EXERCISE AIM - Can you give every line of the records below as a numbered list, skipping blank lines and leaving out the pictures?
— BEGIN —
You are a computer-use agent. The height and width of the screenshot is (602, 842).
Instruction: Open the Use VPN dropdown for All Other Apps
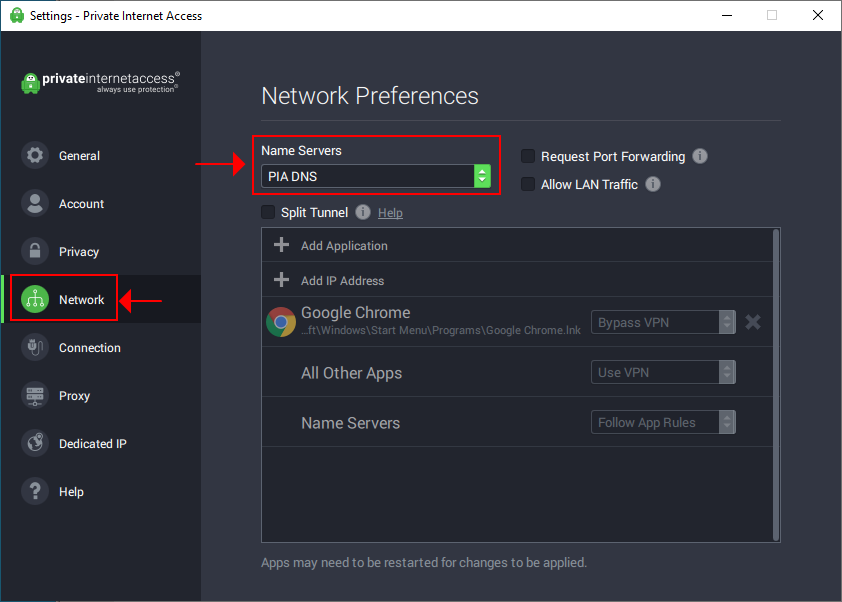click(662, 372)
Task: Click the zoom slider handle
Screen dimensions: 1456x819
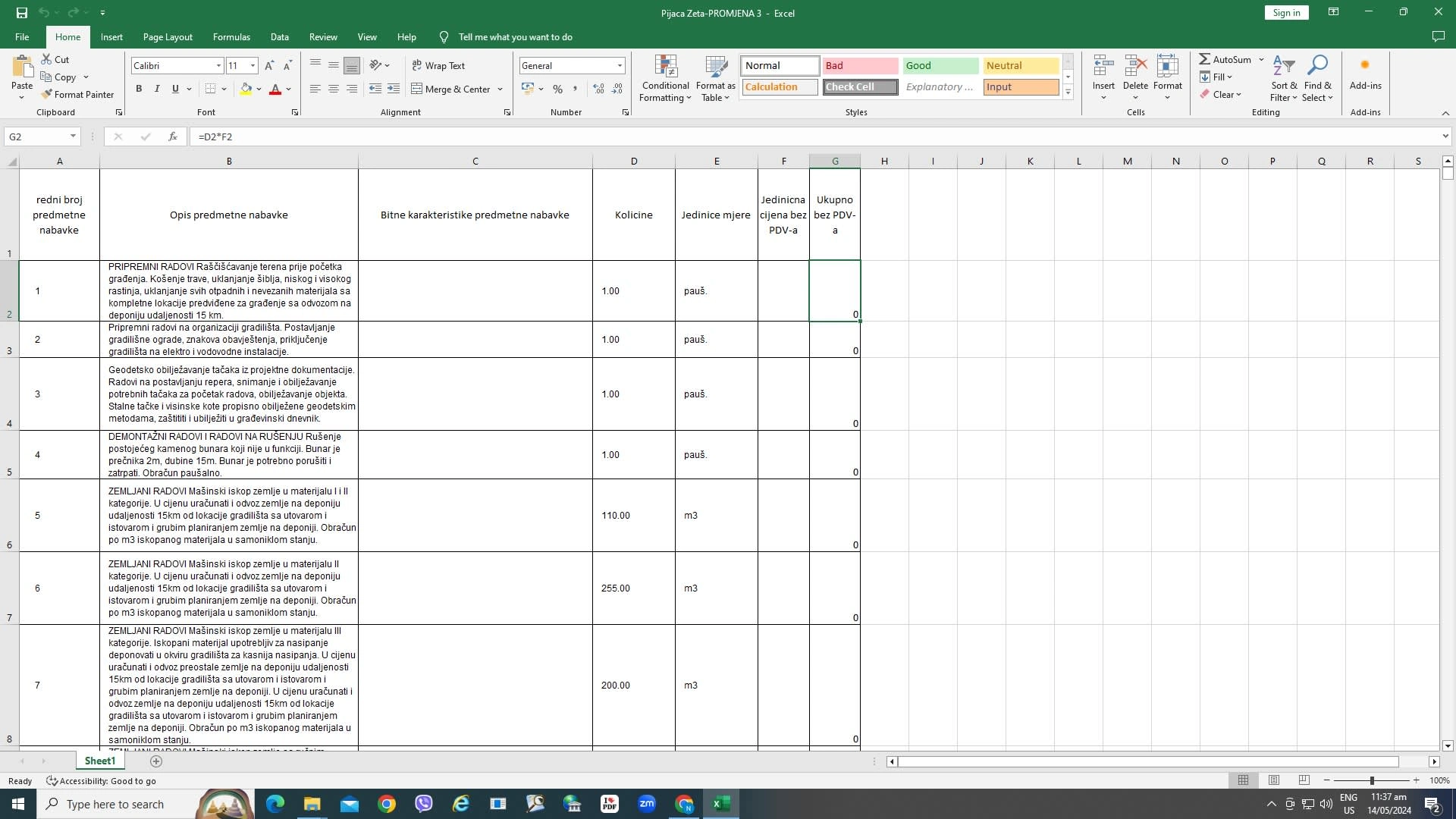Action: click(x=1371, y=780)
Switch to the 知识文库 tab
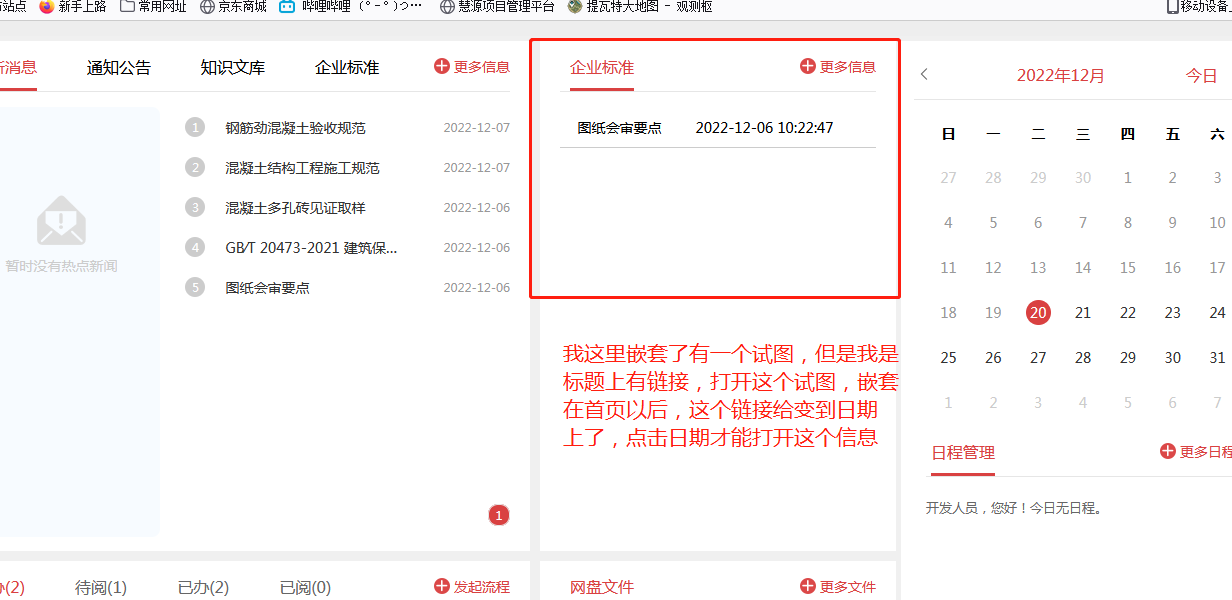The width and height of the screenshot is (1232, 600). (232, 67)
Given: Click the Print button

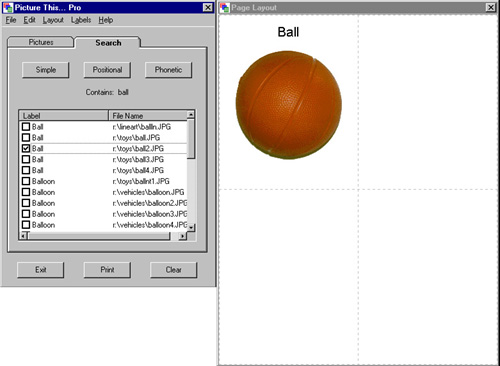Looking at the screenshot, I should point(107,270).
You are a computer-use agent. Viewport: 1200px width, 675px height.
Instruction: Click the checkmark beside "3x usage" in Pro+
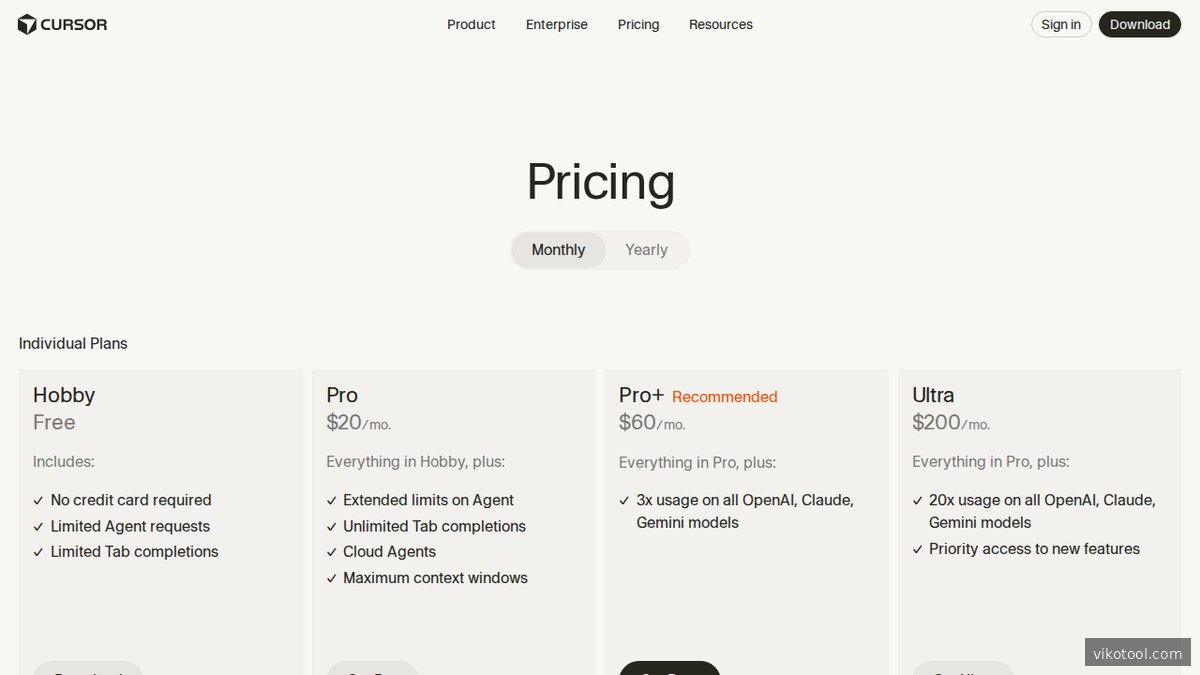[624, 500]
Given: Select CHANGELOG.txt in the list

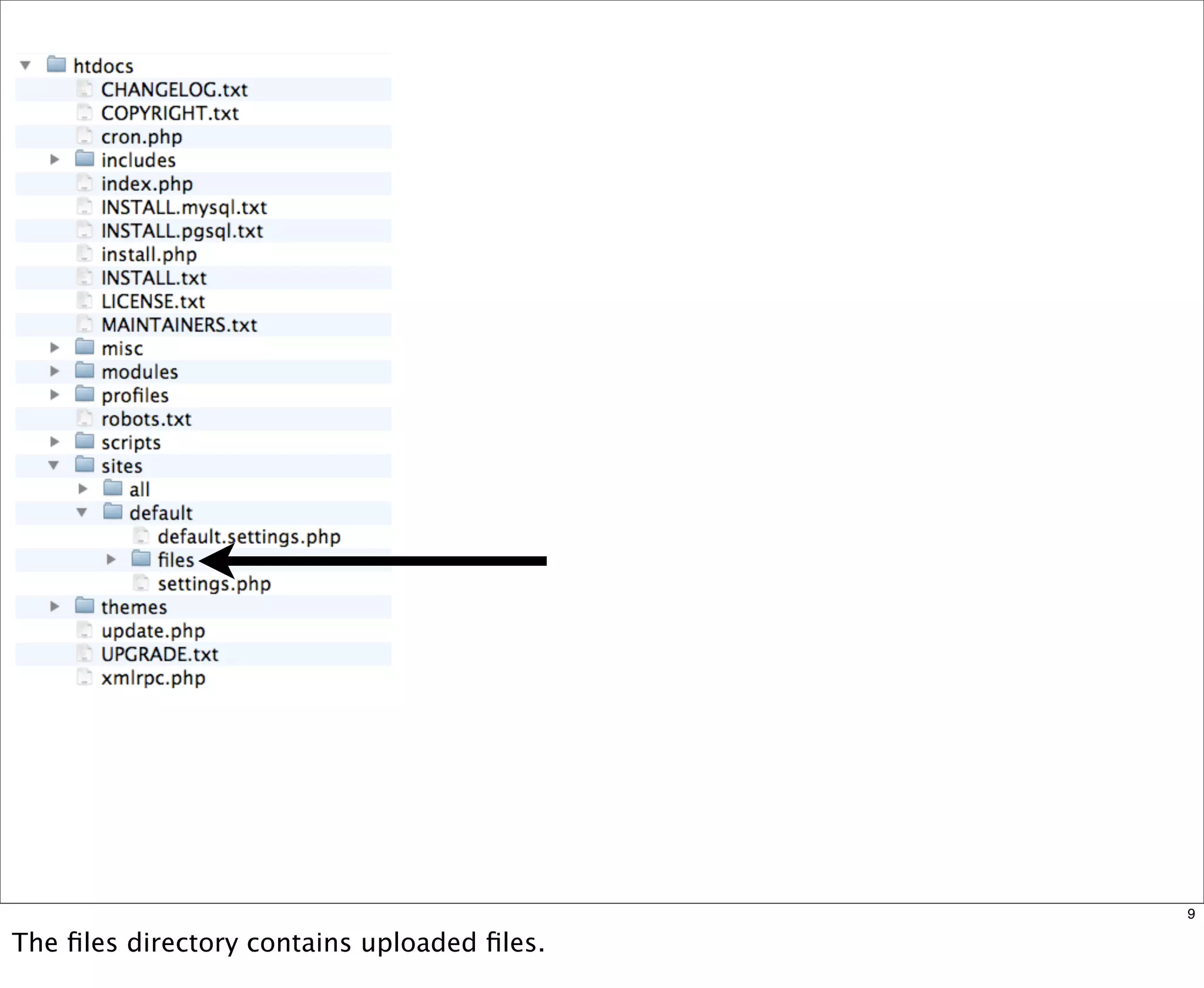Looking at the screenshot, I should pos(174,90).
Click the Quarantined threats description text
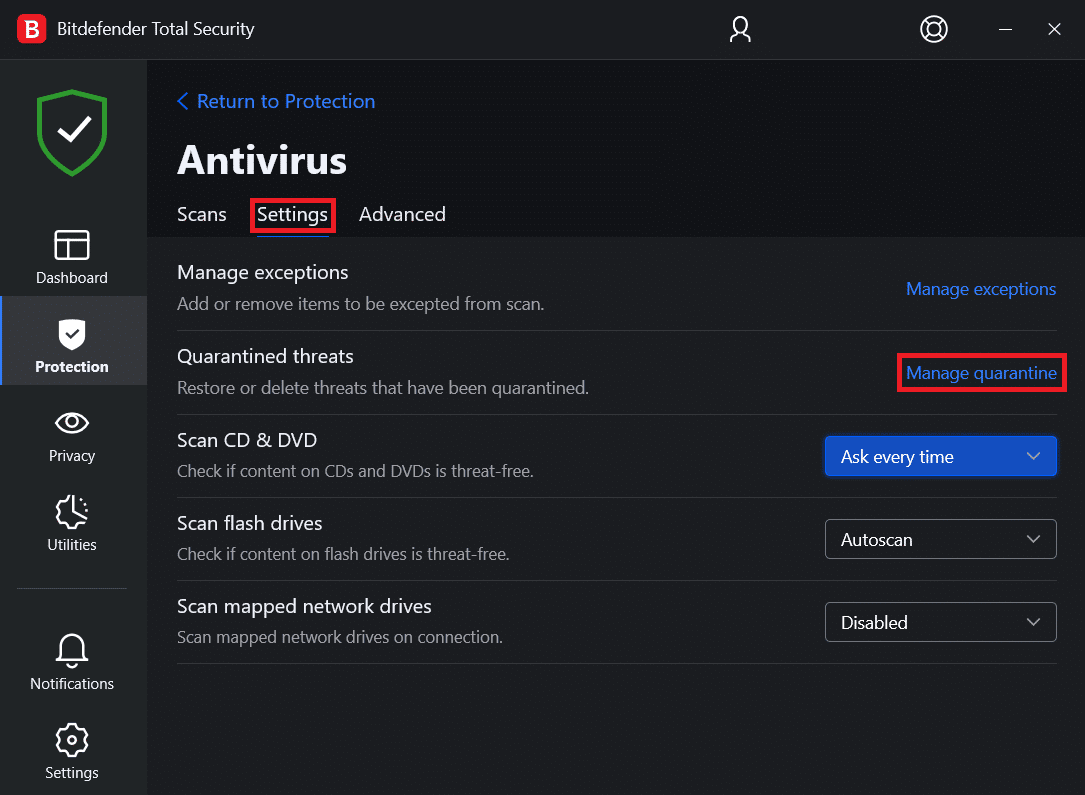Image resolution: width=1085 pixels, height=795 pixels. click(383, 387)
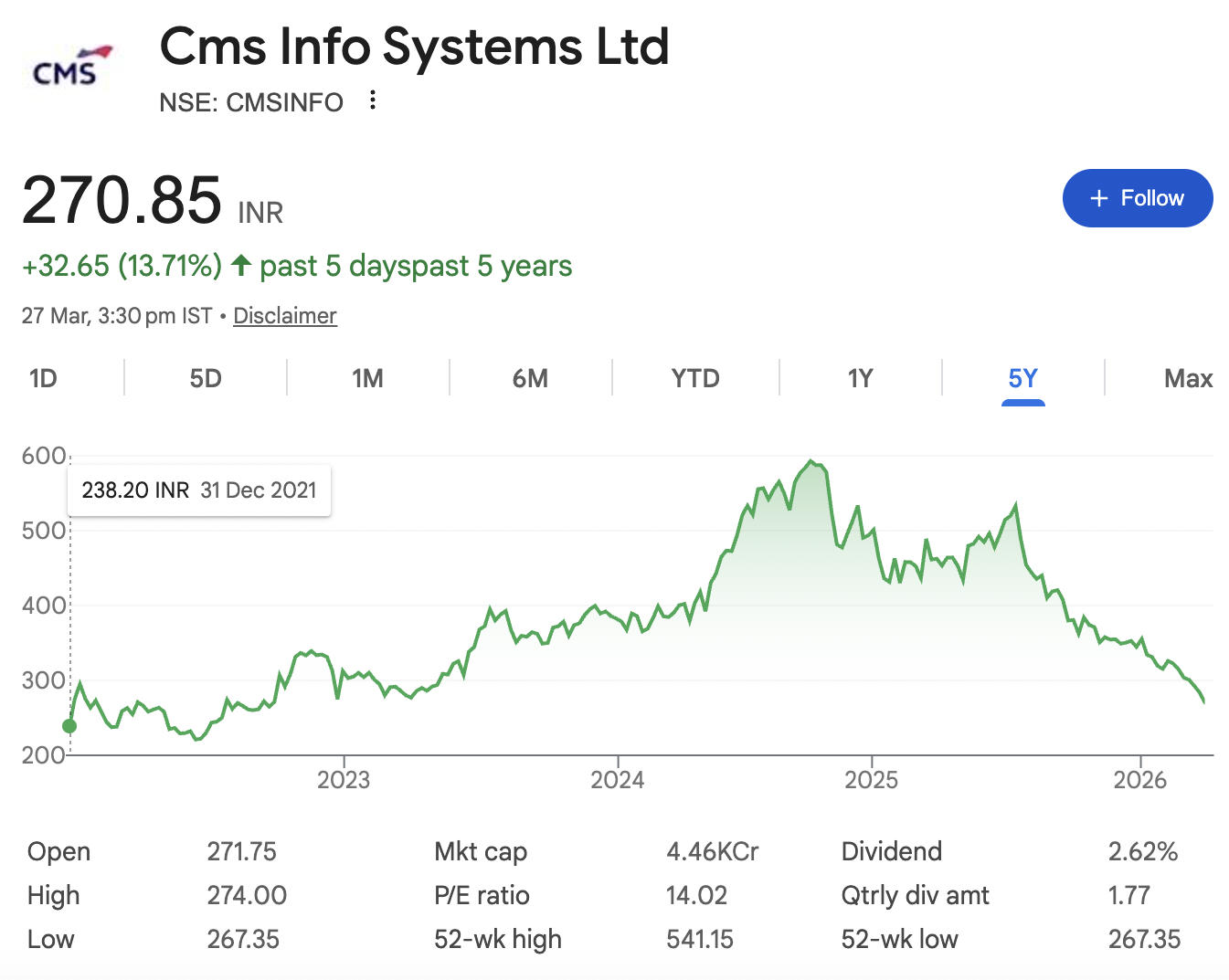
— END —
REPLY TO THE TASK -
1. You are a computer-use agent. The height and width of the screenshot is (602, 842).
2. Instruction: Open the Use VPN dropdown for All Other Apps
3. click(662, 372)
4. Task: Click the zoom slider handle
5. Screen dimensions: 1456x819
6. Action: click(x=1371, y=780)
7. Switch to the 知识文库 tab
8. The width and height of the screenshot is (1232, 600). (232, 67)
9. Given: Click the Print button
10. Looking at the screenshot, I should point(107,270).
11. You are a computer-use agent. Viewport: 1200px width, 675px height.
12. Instruction: Click the checkmark beside "3x usage" in Pro+
13. [624, 500]
14. Given: Select CHANGELOG.txt in the list
15. Looking at the screenshot, I should pos(174,90).
16. Click the Quarantined threats description text
17. Image resolution: width=1085 pixels, height=795 pixels. click(383, 387)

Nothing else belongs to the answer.